3D Chromatin Organization Group, Josep Carreras Leukaemia Research Institute (IJC), Germans Trias i Pujol, Badalona, Spain.
Institute for Health Science Research Germans Trias i Pujol (IGTP), Badalona, Spain.
Front Immunol. 2020 Oct 7;11:592087. doi: 10.3389/fimmu.2020.592087. eCollection 2020.
Associations between blood cancer and genetic predisposition, including both inherited variants and acquired mutations and epimutations, have been well characterized. However, the majority of these variants affect noncoding regions, making their mechanisms difficult to hypothesize and hindering the translation of these insights into patient benefits. Fueled by unprecedented progress in next-generation sequencing and computational integrative analysis, studies have started applying combinations of epigenetic, genome architecture, and functional assays to bridge the gap between noncoding variants and blood cancer. These complementary tools have not only allowed us to understand the potential malignant role of these variants but also to differentiate key variants, cell-types, and conditions from misleading ones. Here, we briefly review recent studies that have provided fundamental insights into our understanding of how noncoding mutations at enhancers predispose and promote blood malignancies in the context of spatial genome architecture.

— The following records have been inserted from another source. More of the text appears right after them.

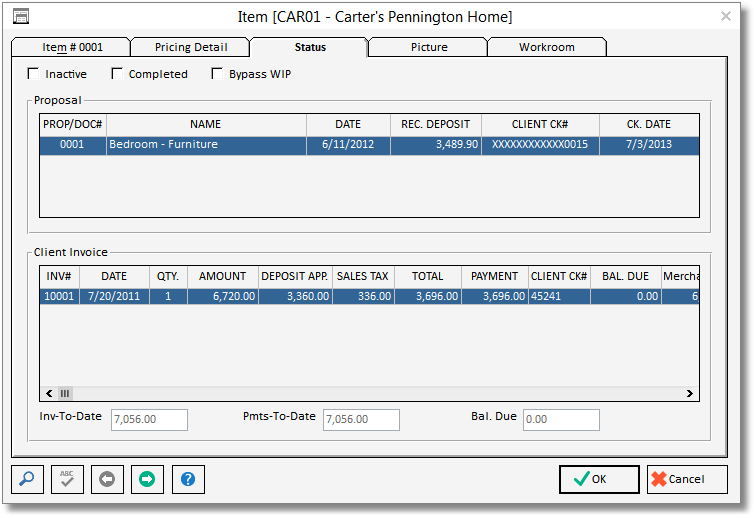Go to next item with green arrow
Image resolution: width=755 pixels, height=518 pixels.
click(147, 479)
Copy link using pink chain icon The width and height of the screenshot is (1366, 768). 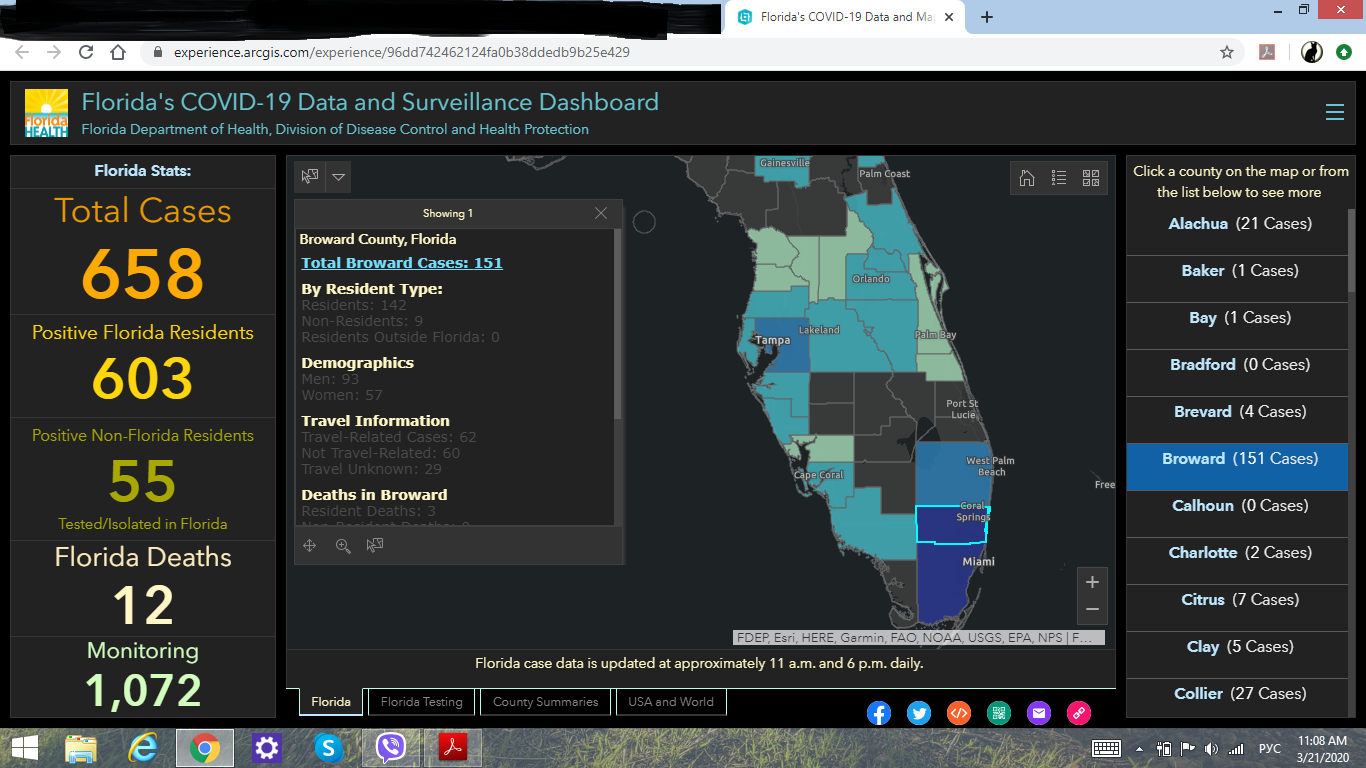(x=1079, y=713)
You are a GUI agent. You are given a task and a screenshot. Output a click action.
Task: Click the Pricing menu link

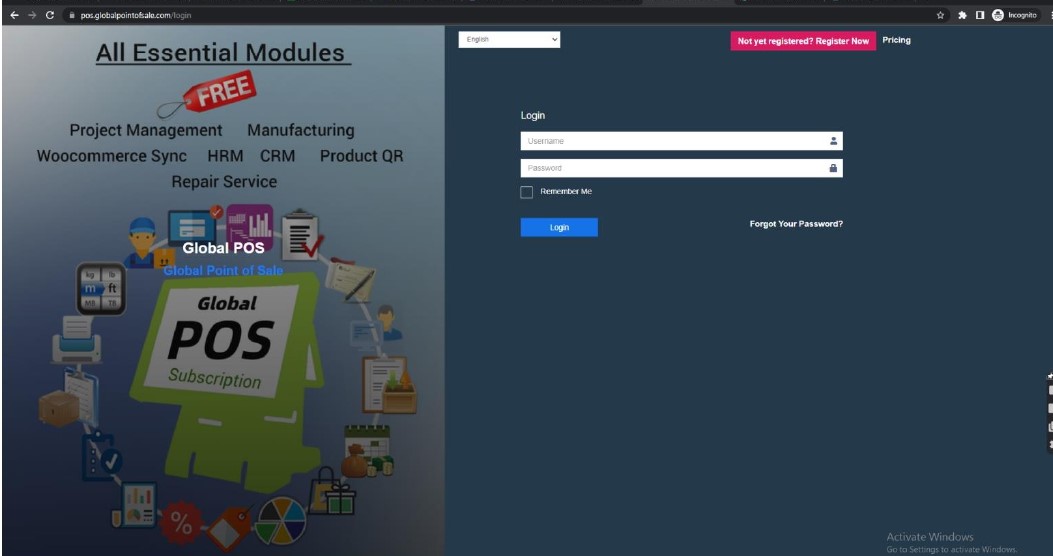896,40
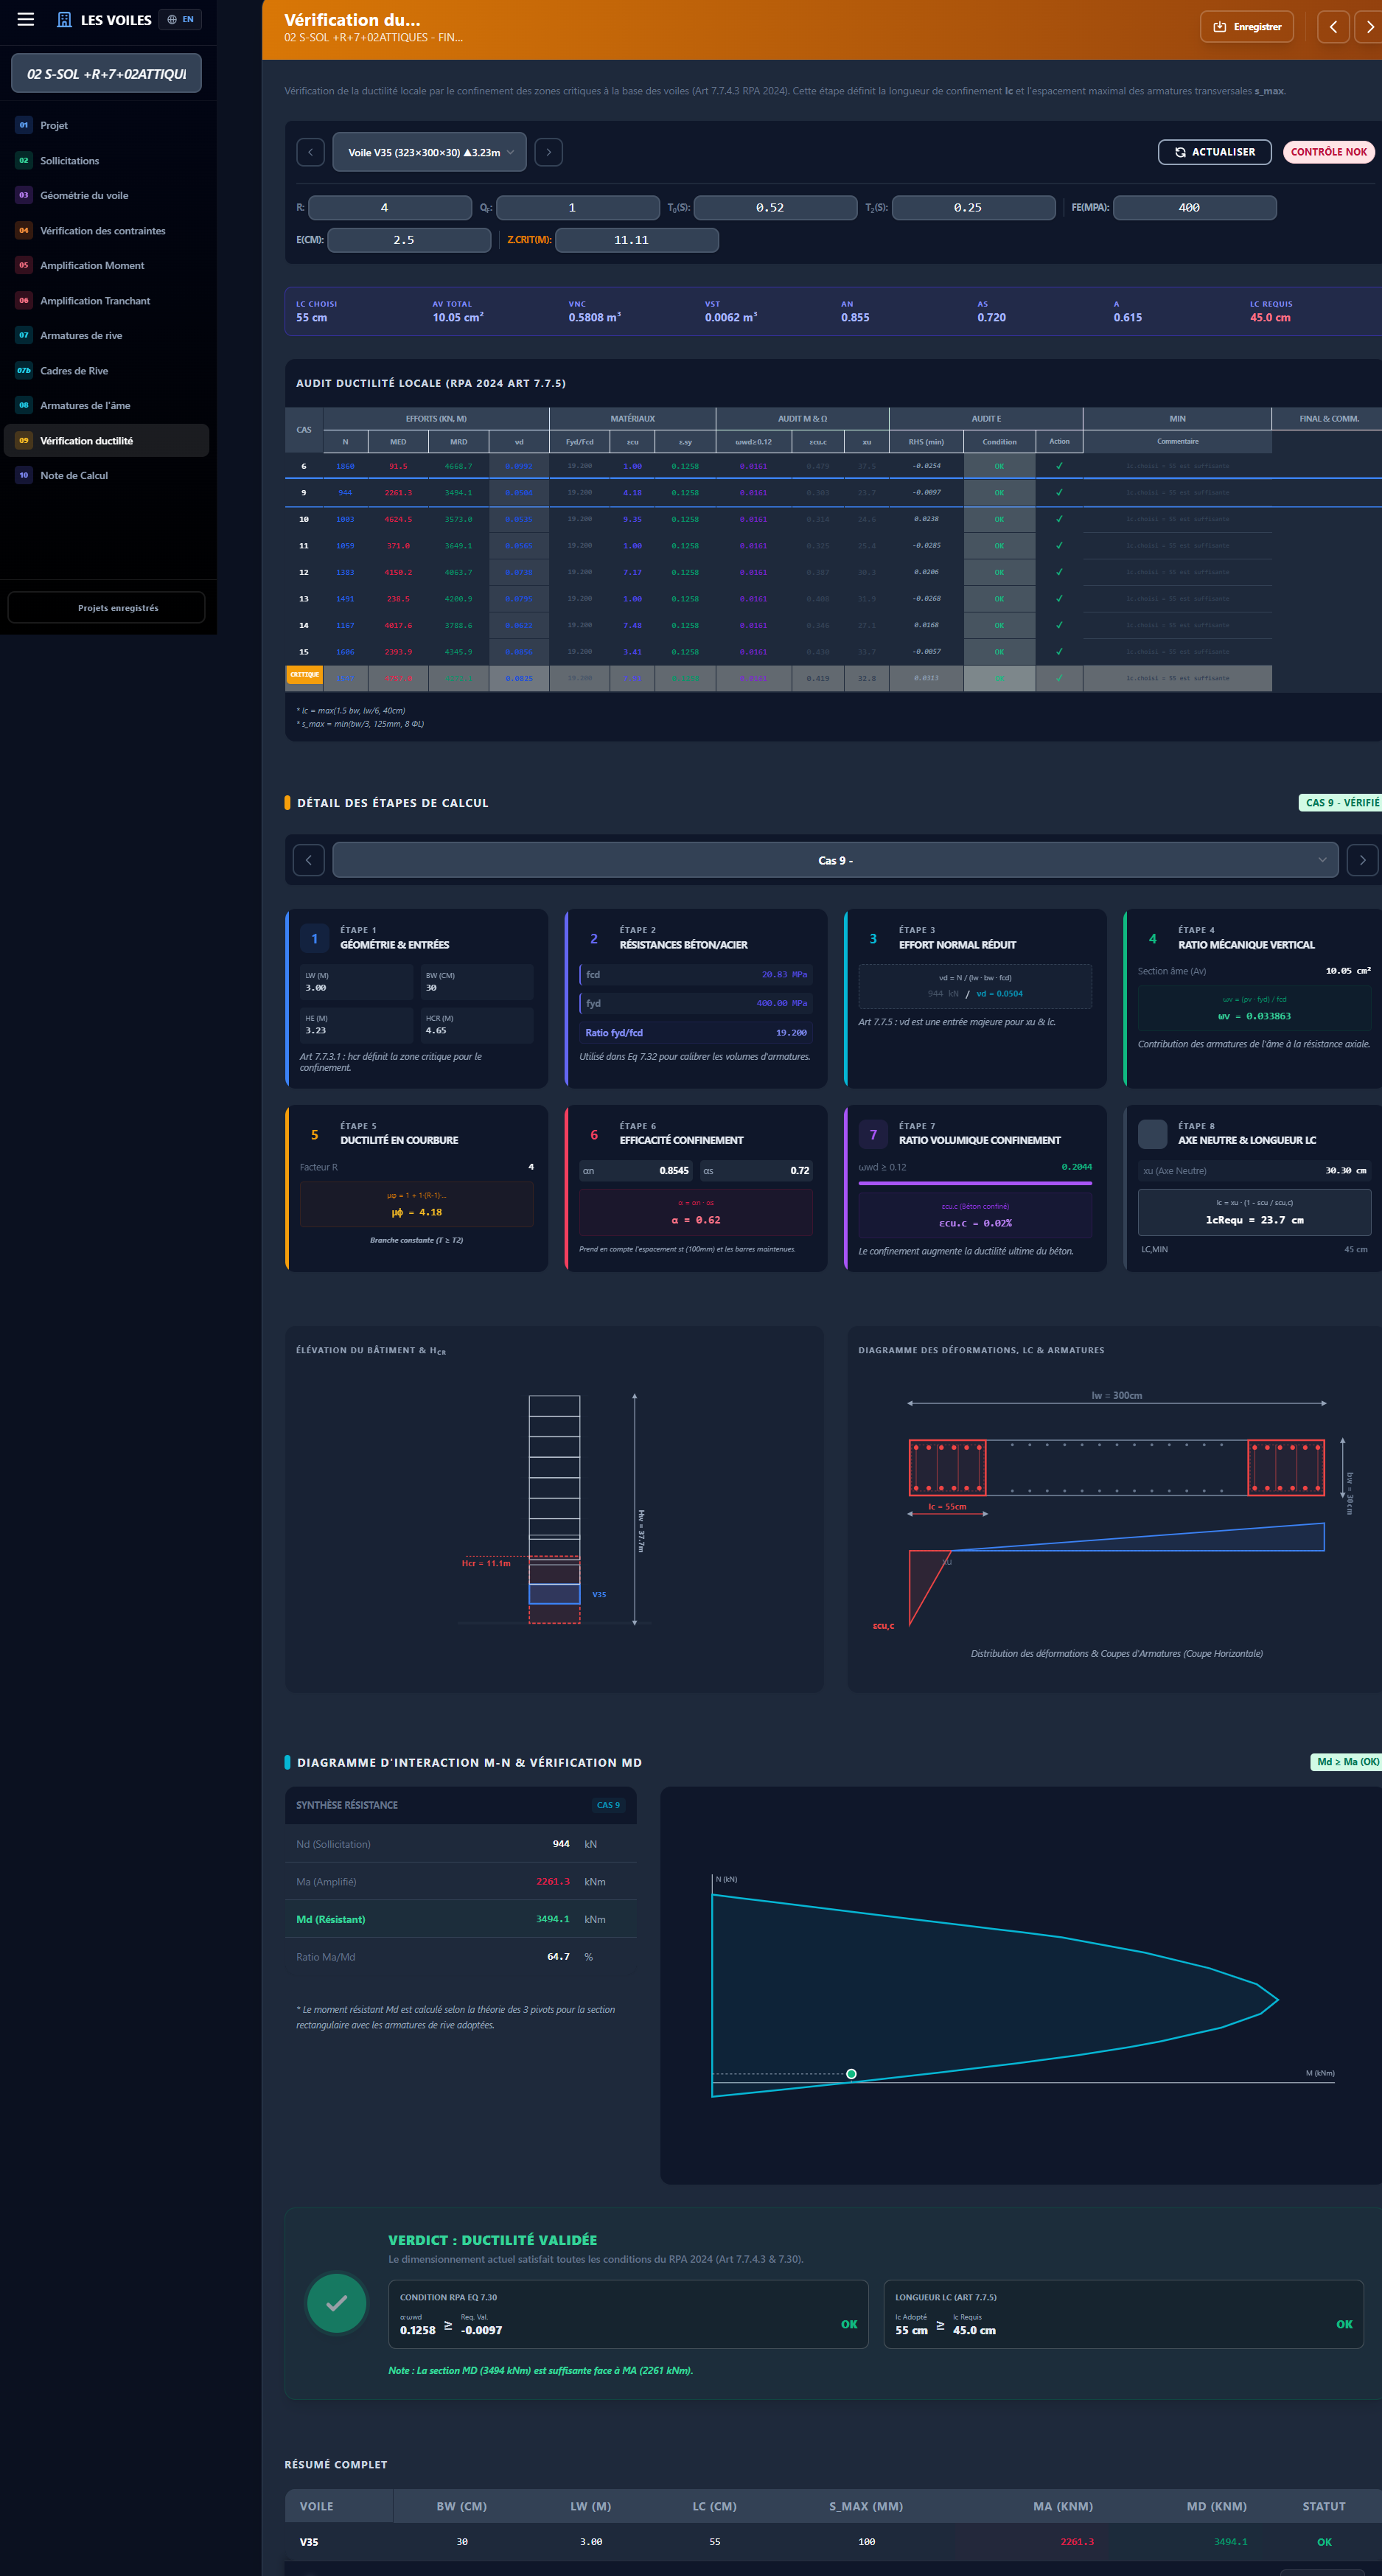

血液癌症与遗传易感性之间的关联,包括遗传变异和获得性突变和表观遗传改变,已经得到了很好的描述。然而,这些变异中的大多数都影响非编码区域,这使得它们的机制难以假设,并阻碍了将这些见解转化为患者受益。受到下一代测序和计算综合分析的空前进展的推动,研究已经开始将表观遗传、基因组结构和功能分析组合应用于弥合非编码变异与血液癌症之间的差距。这些互补工具不仅使我们能够了解这些变异的潜在恶性作用,还能够区分关键的变异、细胞类型和条件与误导性的变异、细胞类型和条件。在这里,我们简要回顾了最近的研究,这些研究为我们理解增强子中非编码突变如何在空间基因组结构的背景下导致和促进血液恶性肿瘤提供了基本的见解。